__Selected extract__.

========================================================================

A big problem was looming: the demise of Formula Renault UK on the eve of the 2012 season. All of a sudden, a British F3 series costing £5-700,000 to contest now had no clear-cut feeder series. Teams were seeking drivers who had raced internationally in karting and FRenault, and trying to sell them deals to race at unfashionable UK circuits.

"If you've raced in Europe in Renault, the natural thing when you move to F3 is to stay in Europe," says Fortec Motorsport head Richard Dutton, the current FOTA chairman whose squad straddles both categories.

"Without a doubt losing FRUK had a massive impact on British F3. Oulton is a beautiful track, but F3 has outgrown the Oultons and Snettertons of this world, and drivers want big crowds."

Perhaps an even bigger issue than this was ex-F1 star Gerhard Berger taking over as president of the FIA Single-Seater Commission. One of the Austrian's first acts, on the eve of the 2012 season, was to give the FIA title to a new European F3 Championship, which would comprise eight Euro Series events and two from British F3.

========================================================================

__Required task__. Copy out the passage above about British F3 and the end of Formula Renault UK, word for word and in full.

__Entries provided__.
========================================================================

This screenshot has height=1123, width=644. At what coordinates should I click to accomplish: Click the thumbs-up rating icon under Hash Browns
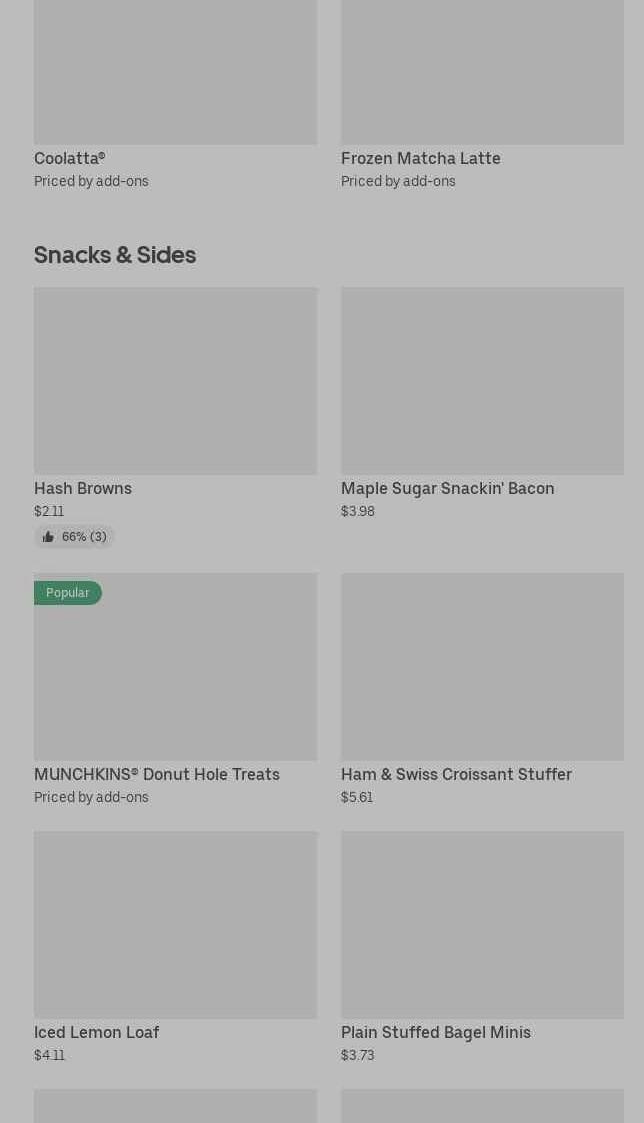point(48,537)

========================================================================

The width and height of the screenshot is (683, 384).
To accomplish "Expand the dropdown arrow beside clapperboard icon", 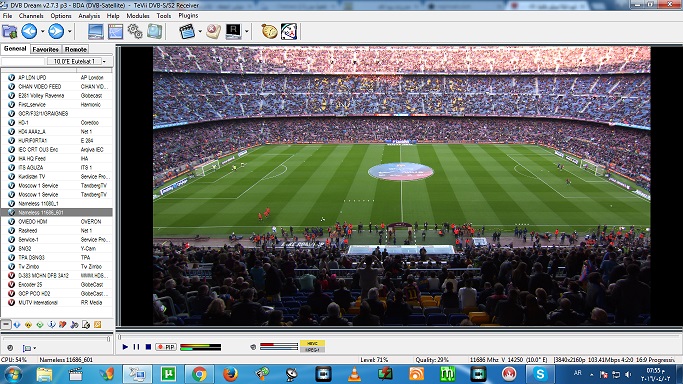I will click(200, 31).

========================================================================

__Solution to the problem__.
A big problem was looming: the demise of Formula Renault UK on the eve of the 2012 season. All of a sudden, a British F3 series costing £5-700,000 to contest now had no clear-cut feeder series. Teams were seeking drivers who had raced internationally in karting and FRenault, and trying to sell them deals to race at unfashionable UK circuits.

"If you've raced in Europe in Renault, the natural thing when you move to F3 is to stay in Europe," says Fortec Motorsport head Richard Dutton, the current FOTA chairman whose squad straddles both categories.

"Without a doubt losing FRUK had a massive impact on British F3. Oulton is a beautiful track, but F3 has outgrown the Oultons and Snettertons of this world, and drivers want big crowds."

Perhaps an even bigger issue than this was ex-F1 star Gerhard Berger taking over as president of the FIA Single-Seater Commission. One of the Austrian's first acts, on the eve of the 2012 season, was to give the FIA title to a new European F3 Championship, which would comprise eight Euro Series events and two from British F3.